- _TO DO_
Copy, from the data below, each line that has the word "Open".

(Records from a data source)
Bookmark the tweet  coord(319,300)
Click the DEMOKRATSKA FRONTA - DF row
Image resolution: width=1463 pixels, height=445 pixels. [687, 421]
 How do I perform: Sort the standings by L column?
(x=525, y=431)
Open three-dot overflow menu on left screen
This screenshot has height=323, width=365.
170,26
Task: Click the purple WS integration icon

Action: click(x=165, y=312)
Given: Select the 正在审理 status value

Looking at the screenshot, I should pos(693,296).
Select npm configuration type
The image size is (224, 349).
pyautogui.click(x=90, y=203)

==

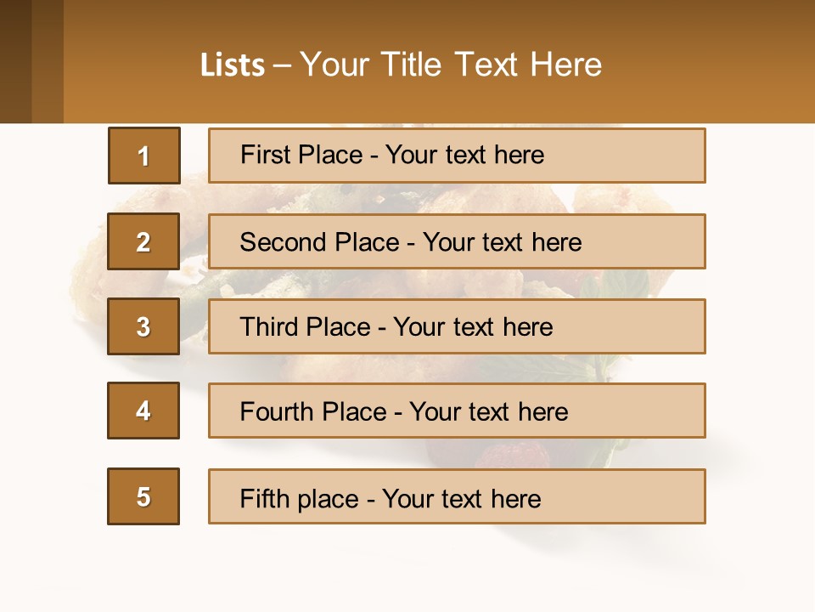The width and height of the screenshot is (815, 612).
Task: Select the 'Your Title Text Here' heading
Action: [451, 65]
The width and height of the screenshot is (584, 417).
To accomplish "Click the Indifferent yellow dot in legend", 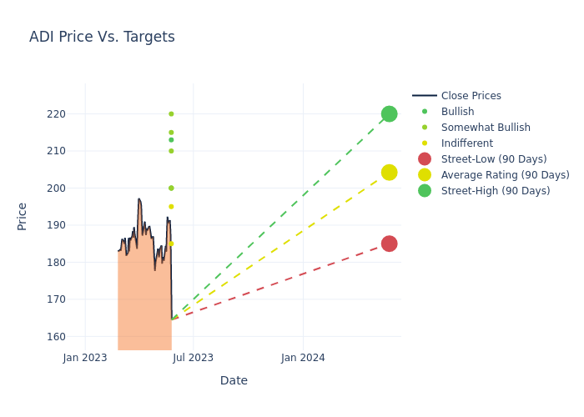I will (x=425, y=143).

---

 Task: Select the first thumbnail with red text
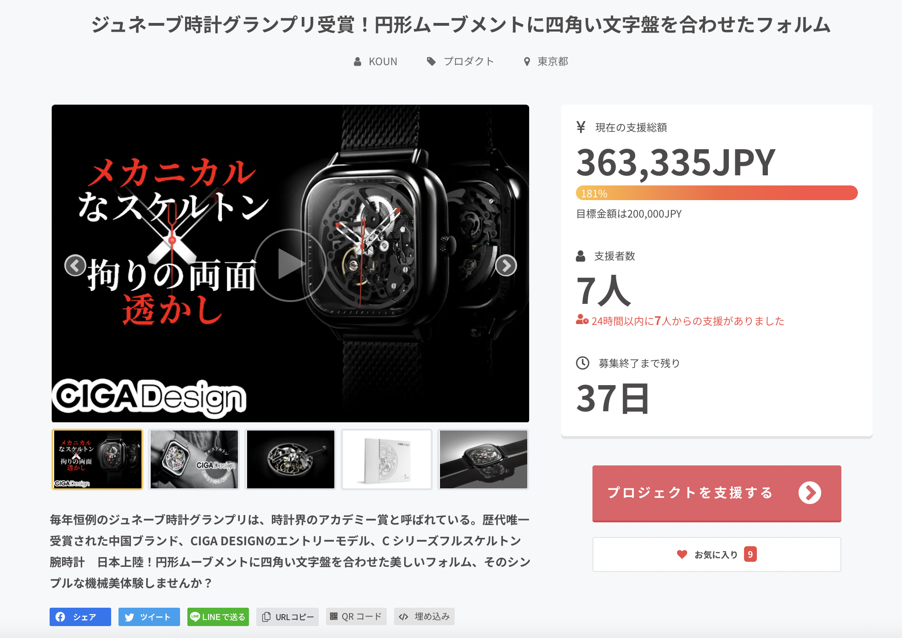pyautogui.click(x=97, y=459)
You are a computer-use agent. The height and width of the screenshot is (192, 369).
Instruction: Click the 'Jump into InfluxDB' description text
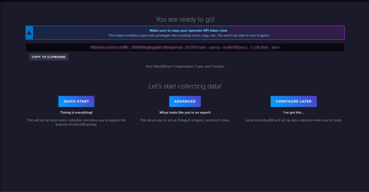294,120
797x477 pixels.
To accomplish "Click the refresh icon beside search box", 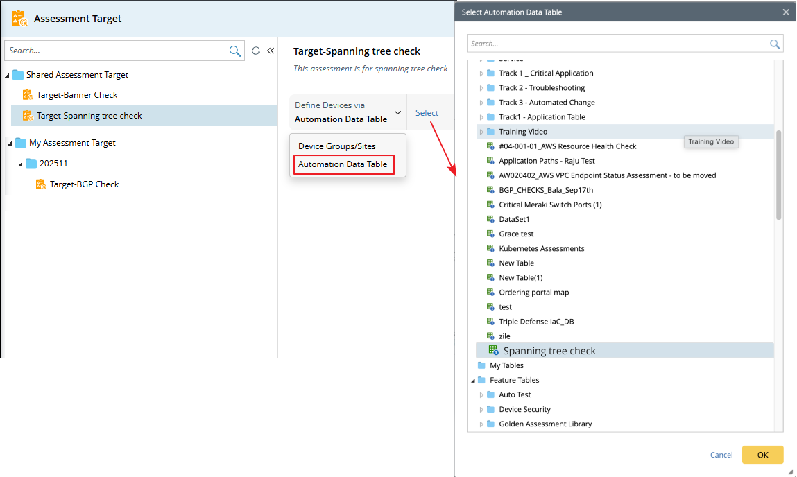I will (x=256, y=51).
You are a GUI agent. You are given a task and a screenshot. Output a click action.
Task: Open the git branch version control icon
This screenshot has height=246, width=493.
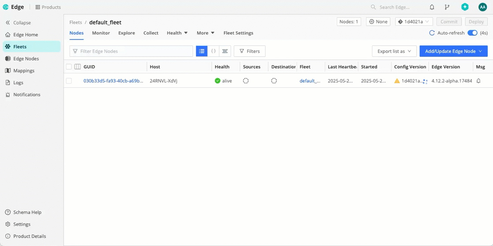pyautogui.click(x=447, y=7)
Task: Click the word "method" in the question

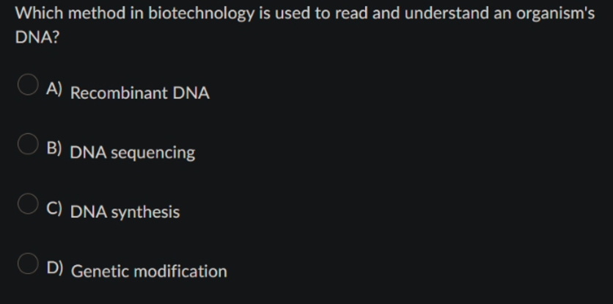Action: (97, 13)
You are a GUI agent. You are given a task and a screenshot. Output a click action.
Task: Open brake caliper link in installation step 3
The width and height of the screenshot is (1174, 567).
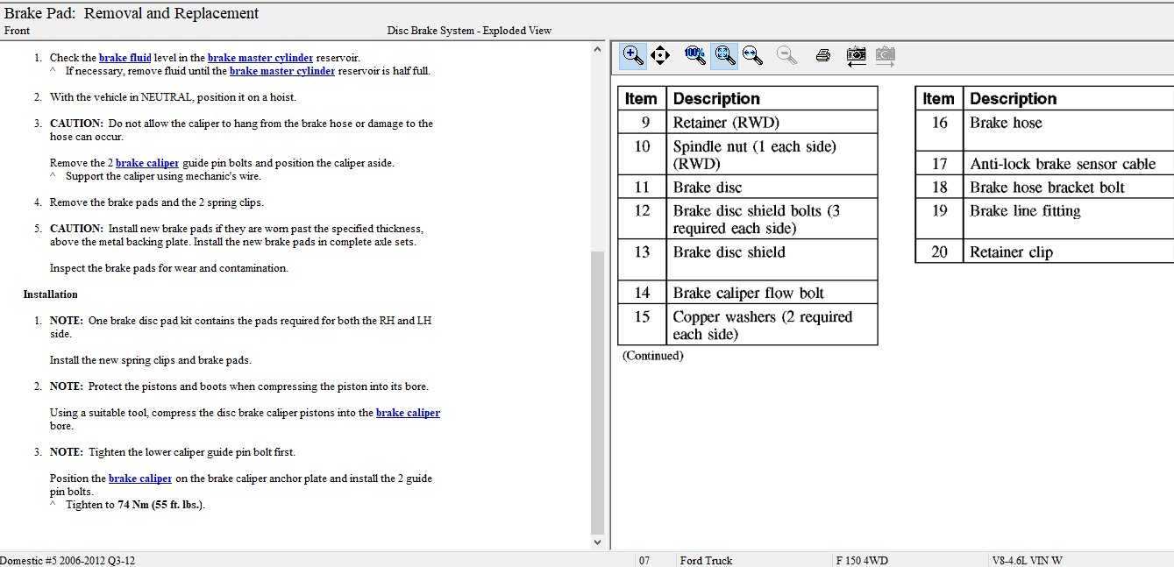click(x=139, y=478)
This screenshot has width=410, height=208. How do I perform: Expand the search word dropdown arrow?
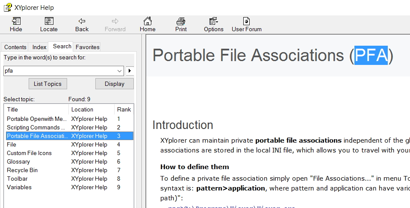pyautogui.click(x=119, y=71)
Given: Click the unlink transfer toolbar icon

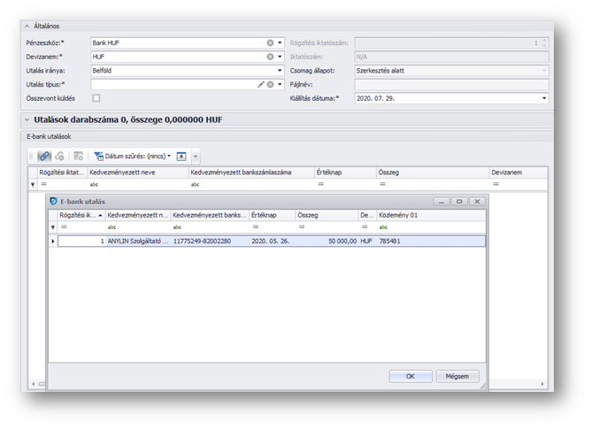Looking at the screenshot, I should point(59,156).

- _RESPONSE_
Open three-dot overflow menu on left screen
Task: Open the git branch version control icon
Task: Open brake caliper link in installation step 3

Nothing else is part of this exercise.